I’ve been teaching a class on the Amazon rainforest for about fifteen years now, which provides a brief historical overview of Amazonia, before examining indigenous and environmental issues. A few words about the books for the course: students love David Campbell’s, Land of Ghosts, despite his sometimes challenging vocabulary, because of his evocative descriptions. But be forewarned about Mindlin’s, Barbecued Husbands. This is a book of erotic myths from the southwestern Amazon. The first time I used this book in a class, I had a delegation of students come to complain that I was requiring them to read material with sexual content; I made the use of the book (and attendance in the class discussion) optional. I also had another student explain why they hadn’t read the book by saying: “I loaned it to my housemate at the start of the quarter, and he’s refused to give it back.” I continue to use it as an optional text, and on that basis have not had any more student complaints.

Yungjohann’s White Gold is a very brief book that describes one American’s experience in Brazil during the rubber boom. Wade Davis’s book is a poetically written study of ethnobotany and exploration in the region, and is usually the most popular book in the course. Because the book is so long -and covers material outside of Amazonia- I only use selections. Although I love Joe Kanes’ Savages, I’m beginning to worry that the book may be dated now, as it was published in 1996. There are wealth of other great books on the Amazon to consider. But if anyone has their own great recommendations for Amazonian books or films, please let me know in the comments response. Interested to see other posts on the Amazon? Click here and here. Interested in syllabi for Global Studies? Click on the word “syllabus” in the Word Cloud to the right.



The Amazon Rain Forest

HST 462U/INTL 462U

Tuesday, Thursday, 10:00-11:50

UTS 205


Professor Shawn Smallman

Rm. 345, East Hall

(503) 725-9978

Office Hours: Thursday, 12:15-1:45.

E-mail: smallmans@pdx.edu.


Description:This course will first provide a brief overview of the Amazon’s history, before considering major social and political issues in the region. The class will give particular attention to contemporary environmental issues in Amazonia, such as deforestation, the soy frontier, dams, petroleum development, mining, and species loss. The lectures and reading will also examine the cultures and experience of the Amazon’s indigenous peoples, as well as the region’s portrayal in literature and film.

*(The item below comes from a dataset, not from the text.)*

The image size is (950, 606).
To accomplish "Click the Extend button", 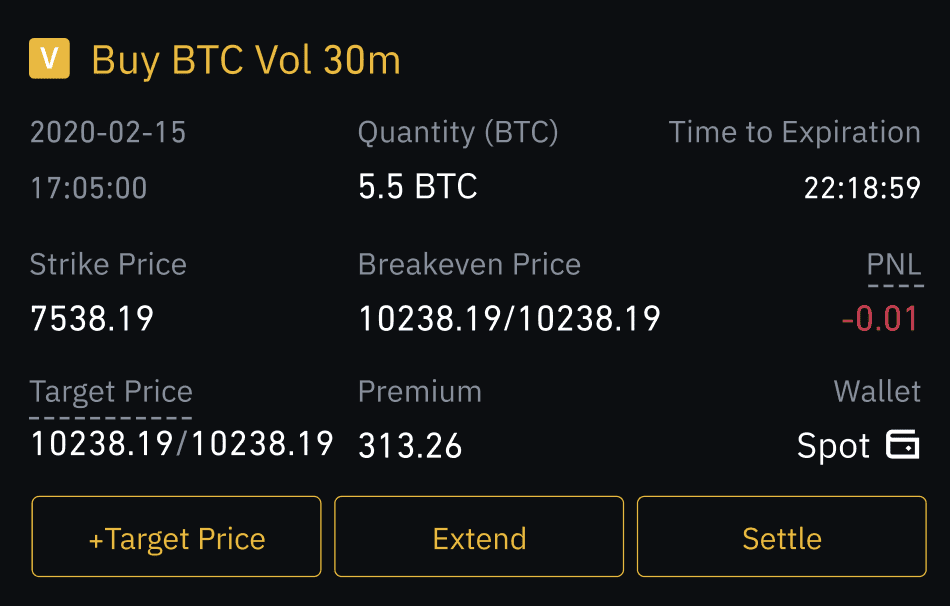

All books are available in paperback at the P.S.U. bookstore.


David Campbell, A Land of Ghosts

Betty Mindlin, Barbecued Husbands (note: this book contains adult material, and students are welcome to substitute another book of their own selection).

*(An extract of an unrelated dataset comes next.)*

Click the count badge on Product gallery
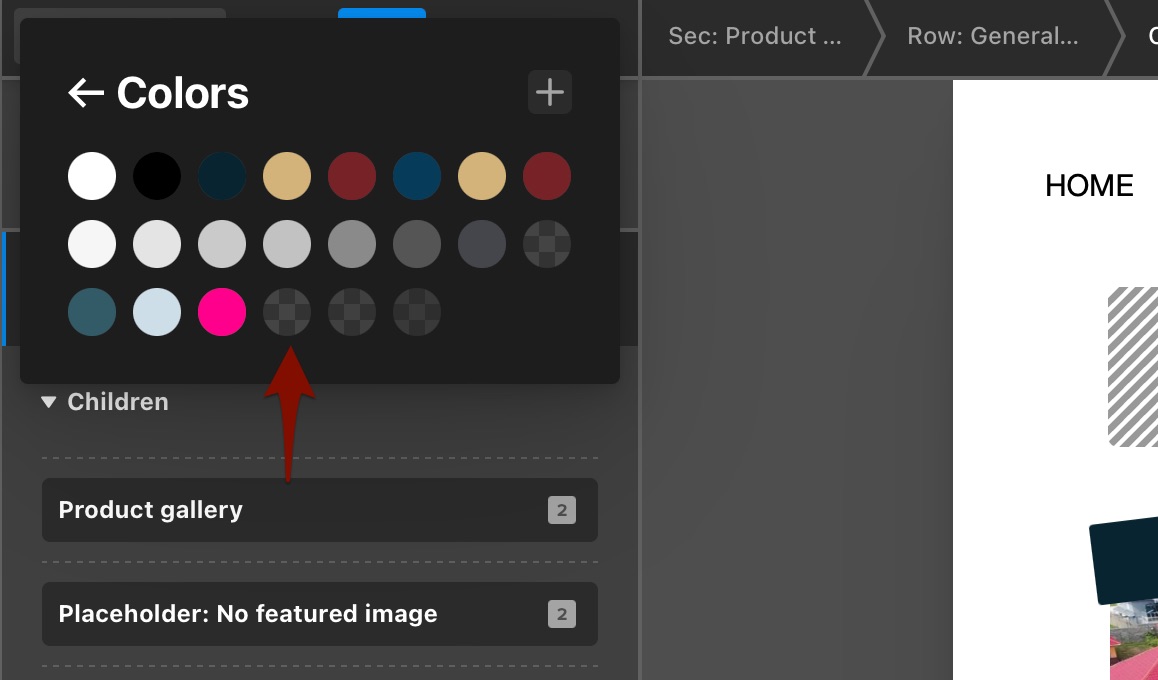Screen dimensions: 1158x680 pos(561,510)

John C. Yungjohann, White Gold

Wade Davis, One River: Explorations and Discoveries in the Amazon Rain Forest.

Joe Kane, Savages




Participation: 30%

Class discussion is an integral part of the course.  Accordingly, students are expected to come to class having done the reading, and to contribute to the discussion.


Map Test: 10%: January 18th.

Students will be given a map of the Amazon region and asked to learn certain key features (cities, rivers, nations, etc).


In Class Mid-term Exam: 30%: February 3rd.

Students will answer one of two possible essay questions, which will draw on the lectures, film and readings.


Book Reflection: 30%: noon on March 14th

Students will write a eight to ten page paper that will compare and contrast each of the books from this course, discuss their strengths and weakness, and evaluate how each has contributed to the course as a whole. This paper is due in Dropbox in D2L by Monday of exam week.


Late policy: late assignments will be penalized (except in case of verifiable illness or family emergency) three percent a day for each day that they are late (including weekends) up to a maximum of thirty percent of the final grade.



Plagiarism is the submission of another person’s work as your own.  It is also a serious academic crime.  Any instance of plagiarism will result in an automatic O for that assignment.  You may also not submit a paper in this course that you also use in another course.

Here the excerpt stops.